Maar kan het misschien zo zijn dat genezing goed is en ziekte kwaad, en dat God soms besluit om ons het kwade te geven? Laten wij naar de woorden van Johannes kijken. Johannes had meer dan drie jaar met Jezus meegetrokken, en had Hem vaak gesproken en naar Zijn daden gekeken. Wat was zijn conclusie over Jezus en God hun karakter?

En dit is de boodschap die wij van Hem gehoord hebben en aan u verkondigen, dat God licht is en dat in Hem in het geheel geen duisternis is. (1 Johannes 1:5)

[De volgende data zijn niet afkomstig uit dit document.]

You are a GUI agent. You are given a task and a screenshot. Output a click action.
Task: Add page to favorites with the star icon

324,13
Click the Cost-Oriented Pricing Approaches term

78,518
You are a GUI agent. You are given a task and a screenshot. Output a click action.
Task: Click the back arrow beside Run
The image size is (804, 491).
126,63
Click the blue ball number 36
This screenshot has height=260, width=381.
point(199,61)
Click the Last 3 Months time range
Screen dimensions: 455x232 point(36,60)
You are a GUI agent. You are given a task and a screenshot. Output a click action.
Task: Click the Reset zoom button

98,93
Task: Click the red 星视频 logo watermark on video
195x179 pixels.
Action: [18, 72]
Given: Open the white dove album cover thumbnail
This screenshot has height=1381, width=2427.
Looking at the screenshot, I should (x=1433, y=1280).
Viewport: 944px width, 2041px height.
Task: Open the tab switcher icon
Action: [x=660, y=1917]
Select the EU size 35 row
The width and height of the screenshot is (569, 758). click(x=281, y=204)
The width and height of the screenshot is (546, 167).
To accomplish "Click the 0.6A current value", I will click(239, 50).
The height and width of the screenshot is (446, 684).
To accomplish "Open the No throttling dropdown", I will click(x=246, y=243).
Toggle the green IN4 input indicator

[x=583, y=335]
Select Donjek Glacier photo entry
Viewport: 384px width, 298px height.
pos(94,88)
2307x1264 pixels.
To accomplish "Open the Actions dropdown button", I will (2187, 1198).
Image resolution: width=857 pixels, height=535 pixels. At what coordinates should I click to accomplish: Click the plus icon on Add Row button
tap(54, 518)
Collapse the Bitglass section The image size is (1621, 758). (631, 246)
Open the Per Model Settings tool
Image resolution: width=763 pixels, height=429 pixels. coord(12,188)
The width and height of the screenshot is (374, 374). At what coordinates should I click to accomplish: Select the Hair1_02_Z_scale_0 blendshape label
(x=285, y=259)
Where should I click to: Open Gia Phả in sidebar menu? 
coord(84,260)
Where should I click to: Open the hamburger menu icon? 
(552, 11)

En wat zei Jakobus over Jezus?

Elke goede gave en elk volmaakt geschenk is van boven en daalt neer van de Vader der lichten, bij Wie er geen verandering is, of schaduw van omkeer. (Jakobus 1:17)

Ziekte is in Gods ogen het kwade. En ziekte is niet Gods wil, aangezien God ons alleen goede gaven wil geven. Genezing en gezondheid zijn goede gaven. God kent geen schaduwkant, en God verandert niet. Het is nooit Gods wil om iemand ziek te maken, en God schept daar geen behagen in. God wil dat al Zijn kinderen gezond zijn en genieten van het goede. Dit gold niet voor de enkeling, maar voor iedereen die Jezus genas.

Hoe God Jezus van Nazareth gezalfd heeft met de Heilige Geest en met kracht en hoe Hij het land doorgegaan is, terwijl Hij goeddeed en allen die door de duivel overweldigd waren, genas, want God was met Hem. (Handelingen 10:38)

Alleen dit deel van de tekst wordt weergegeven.